(Source data)
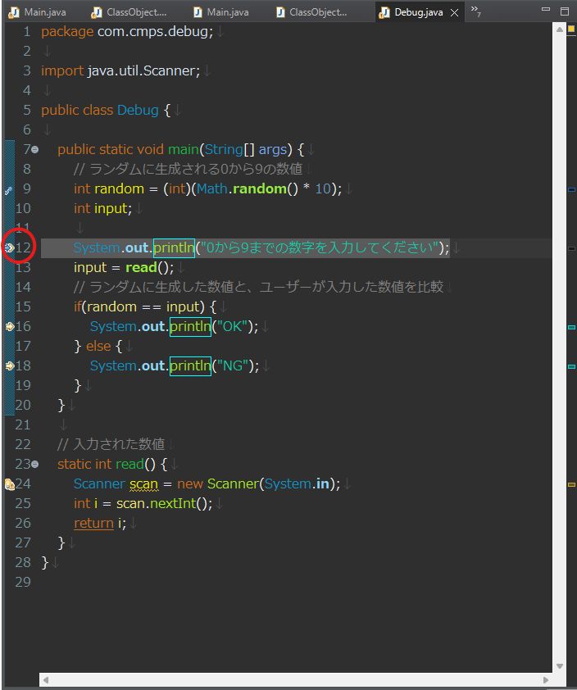Collapse the main method at line 7
Viewport: 577px width, 690px height.
pyautogui.click(x=35, y=149)
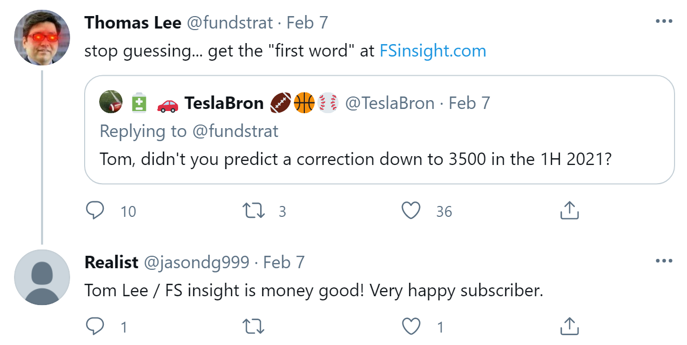The image size is (687, 345).
Task: Open Thomas Lee's profile picture
Action: 42,37
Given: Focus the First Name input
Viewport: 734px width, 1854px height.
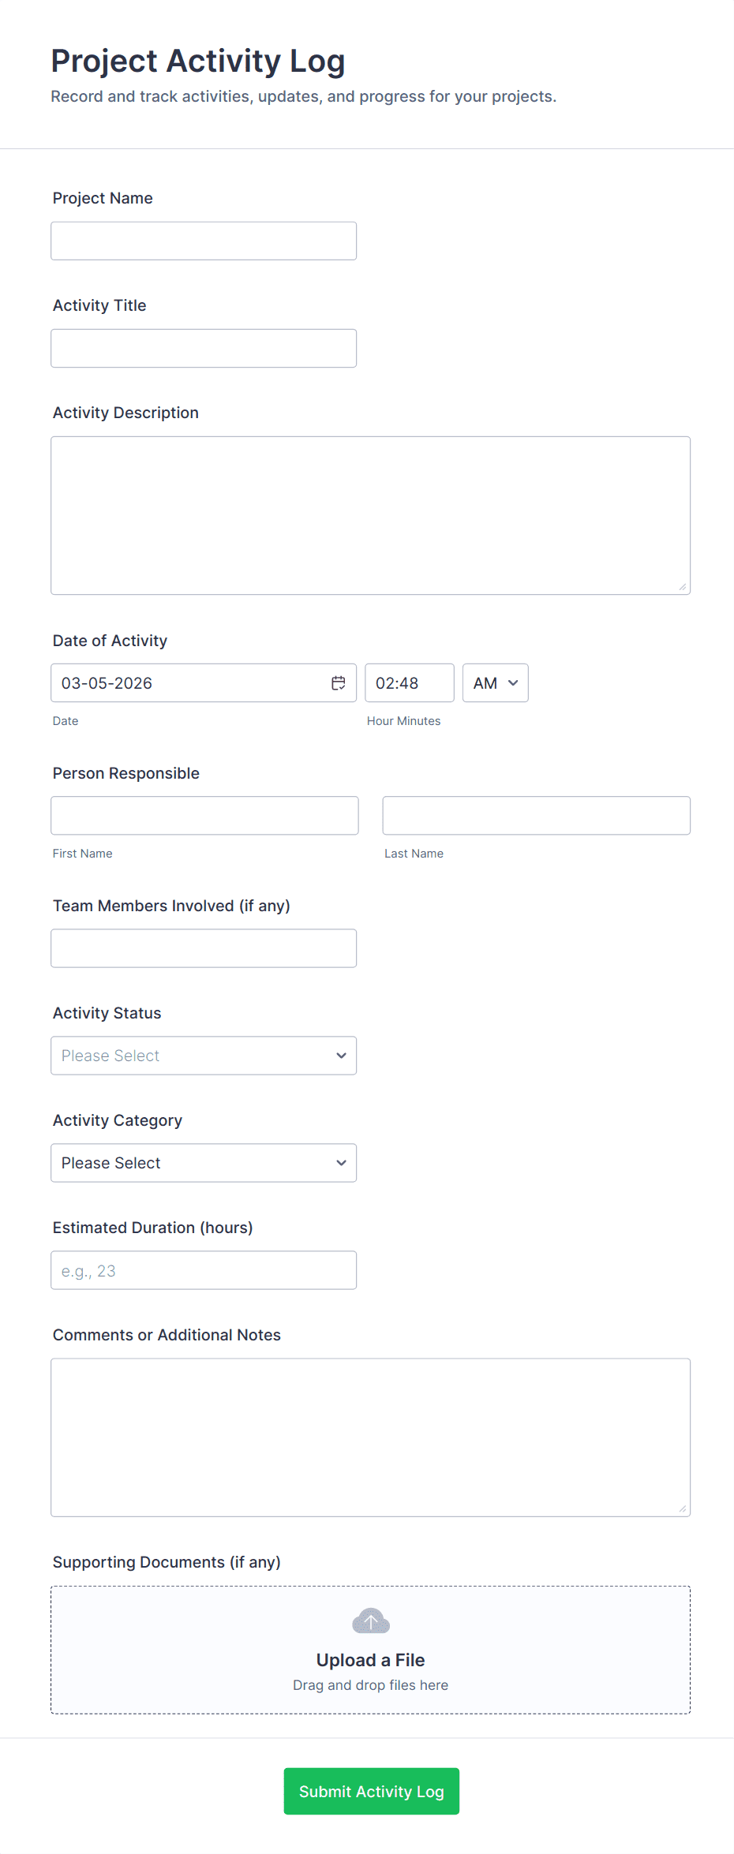Looking at the screenshot, I should click(204, 816).
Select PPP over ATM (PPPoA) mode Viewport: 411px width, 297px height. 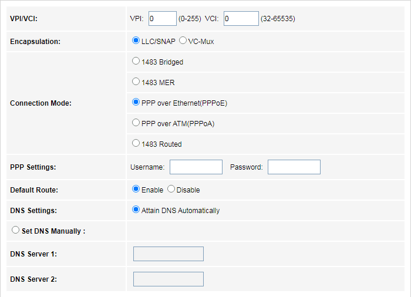tap(136, 123)
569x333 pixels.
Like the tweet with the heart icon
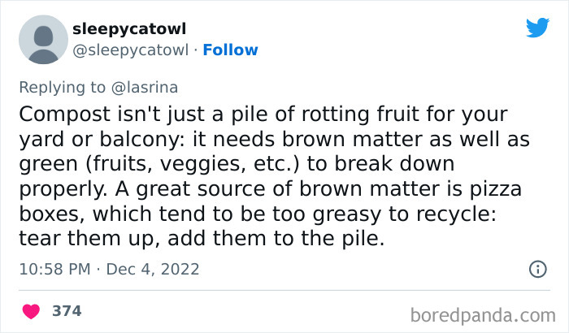coord(32,310)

## TASK BRIEF
Set the pictures aside and repeat only the lines from the one containing "569x333 pixels." through the last line of the entries above, exactly as they stand.

## EXPECTED ANSWER
569x333 pixels.
Like the tweet with the heart icon
coord(32,310)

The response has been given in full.